I know this does not mean a location in every village. I would like us to get to the point where we have small police posts in each of the villages, but to do this I will need to recruit volunteers to help us run them. That is my longer-term plan, but we will trial these three locations for six months before expanding the scheme more widely.
- To share more data on crimes with the community, initially using mapping software to highlight the approximate location of any residential burglaries within 48 hours of them occurring.
This will begin next week. All burglaries which have occurred in Rochdale East will be shown on a map which will be released through the GMP Pennine social media account. Once we see the effect this has, we will consider expanding the information provided to include other crime types.
- To trial a system whereby private CCTV footage of crimes can be instantly shared with local officers through an online portal.
We have had significant difficulty introducing this portal. Having had an offer tentatively made to allow us to trial a system, the initial plan did not work effectively. We will begin again on this piece of work in January.

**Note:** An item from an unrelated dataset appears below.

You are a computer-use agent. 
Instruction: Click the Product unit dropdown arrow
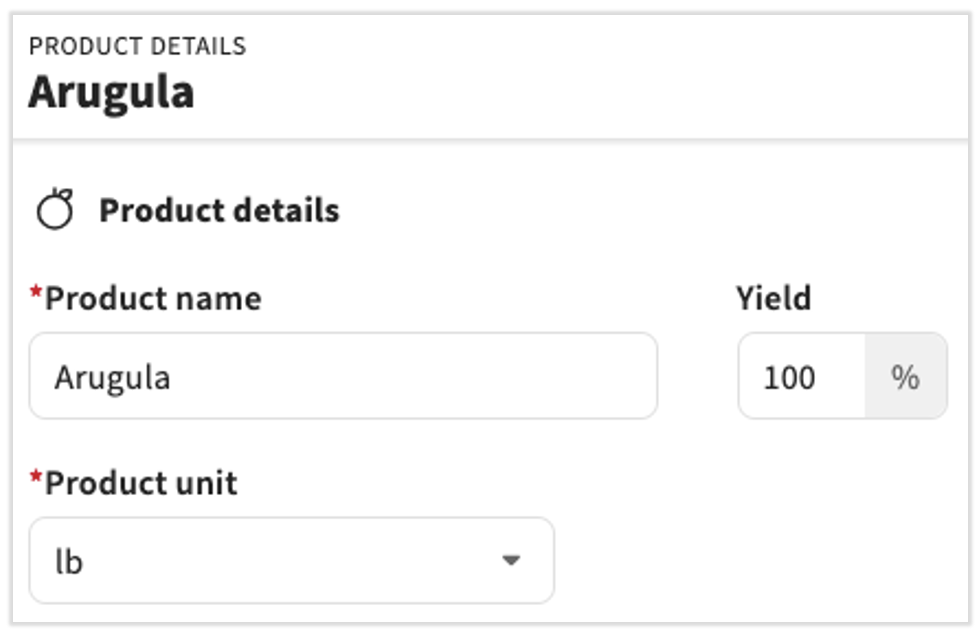click(x=511, y=561)
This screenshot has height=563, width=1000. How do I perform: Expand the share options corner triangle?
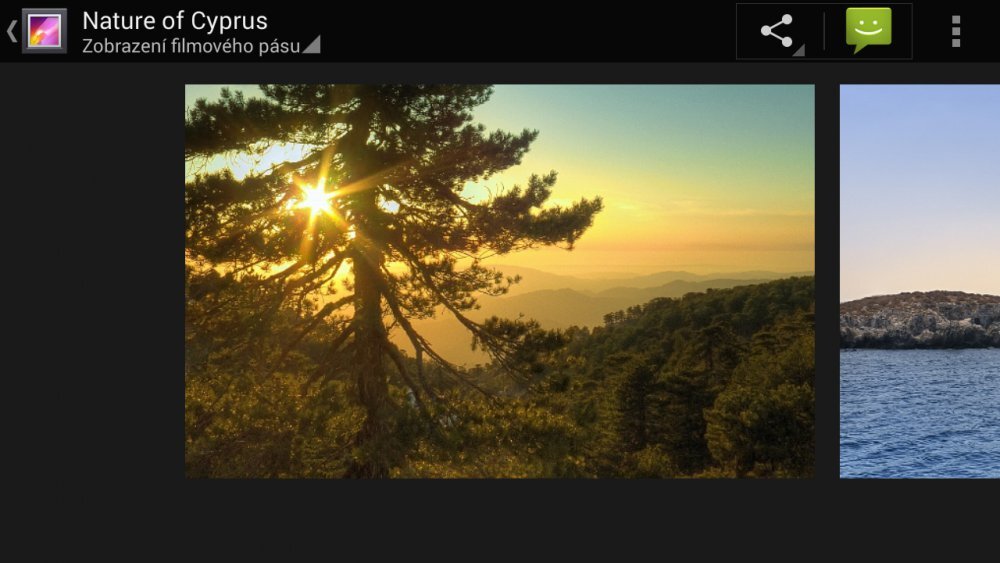(x=798, y=50)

- To identify opportunities to increase our funding of community groups using money seized under proceeds of crime to improve the quality of life for residents.
Since the initial update, we have provided funding to a scheme in Kirkholt where bicycles are repaired. This is aimed at providing skills for long-term unemployed people, and activity for local children to get involved in. We are also looking to fund an annual football tournament across the area between local schools and are at the beginning of the planning for that activity.
This combination of greater community involvement in problem-solving (through CRITr), better police presence in the villages (through the police posts at libraries), and the creation of new Streetwatch schemes across the area is unique to the Pennines.
These are radical changes to the relationship between police and the public. Moving from what we do to ‘police’ the community, to working in genuinely equal partnership to make our community a better place.
I believe the ‘Communities Resolving Issues Together’ model modernises the approach to community policing. Once we have achieved it, I expect the approach to be rolled out across Greater Manchester and beyond.